Data entries:

★ ★ ★ ★ ★

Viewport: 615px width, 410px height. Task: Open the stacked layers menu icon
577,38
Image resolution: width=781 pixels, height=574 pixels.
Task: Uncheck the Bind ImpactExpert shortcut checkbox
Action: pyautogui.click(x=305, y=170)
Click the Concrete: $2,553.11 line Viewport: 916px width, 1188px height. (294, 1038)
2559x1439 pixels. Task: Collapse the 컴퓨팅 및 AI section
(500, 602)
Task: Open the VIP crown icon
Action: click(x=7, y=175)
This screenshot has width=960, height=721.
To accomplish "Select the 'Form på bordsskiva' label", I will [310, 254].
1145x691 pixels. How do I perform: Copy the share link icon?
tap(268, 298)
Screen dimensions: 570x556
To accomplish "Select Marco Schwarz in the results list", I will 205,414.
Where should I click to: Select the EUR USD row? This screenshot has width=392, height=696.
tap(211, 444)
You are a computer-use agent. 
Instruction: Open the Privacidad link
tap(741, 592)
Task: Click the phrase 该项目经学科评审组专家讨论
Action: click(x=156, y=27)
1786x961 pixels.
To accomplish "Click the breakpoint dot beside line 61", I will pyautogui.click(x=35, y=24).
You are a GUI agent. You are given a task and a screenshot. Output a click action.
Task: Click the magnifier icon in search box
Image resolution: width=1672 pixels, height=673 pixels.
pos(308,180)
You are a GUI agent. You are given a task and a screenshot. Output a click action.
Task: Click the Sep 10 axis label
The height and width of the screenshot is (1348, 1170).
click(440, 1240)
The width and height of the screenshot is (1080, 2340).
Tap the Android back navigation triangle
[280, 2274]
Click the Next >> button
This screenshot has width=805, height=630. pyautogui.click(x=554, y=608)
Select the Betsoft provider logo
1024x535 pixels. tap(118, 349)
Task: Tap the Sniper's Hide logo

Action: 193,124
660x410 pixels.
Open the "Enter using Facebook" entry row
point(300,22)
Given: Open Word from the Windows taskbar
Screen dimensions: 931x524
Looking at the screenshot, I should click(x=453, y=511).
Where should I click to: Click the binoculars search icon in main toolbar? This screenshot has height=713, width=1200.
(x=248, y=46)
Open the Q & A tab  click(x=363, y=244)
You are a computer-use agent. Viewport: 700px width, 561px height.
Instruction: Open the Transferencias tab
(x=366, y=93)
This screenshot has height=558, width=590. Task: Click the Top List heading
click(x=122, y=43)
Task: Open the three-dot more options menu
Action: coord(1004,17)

★ ★ ★ ★ ★

PROBLEM TO SOLVE: Each line from the one with "Task: Tap the Sniper's Hide logo" through the last line of the records must be written out word for word. Include nothing else.

RESULT OF THIS EXERCISE:
Task: Tap the Sniper's Hide logo

Action: 193,124
660x410 pixels.
Open the "Enter using Facebook" entry row
point(300,22)
Given: Open Word from the Windows taskbar
Screen dimensions: 931x524
Looking at the screenshot, I should click(x=453, y=511).
Where should I click to: Click the binoculars search icon in main toolbar? This screenshot has height=713, width=1200.
(x=248, y=46)
Open the Q & A tab  click(x=363, y=244)
You are a computer-use agent. Viewport: 700px width, 561px height.
Instruction: Open the Transferencias tab
(x=366, y=93)
This screenshot has height=558, width=590. Task: Click the Top List heading
click(x=122, y=43)
Task: Open the three-dot more options menu
Action: coord(1004,17)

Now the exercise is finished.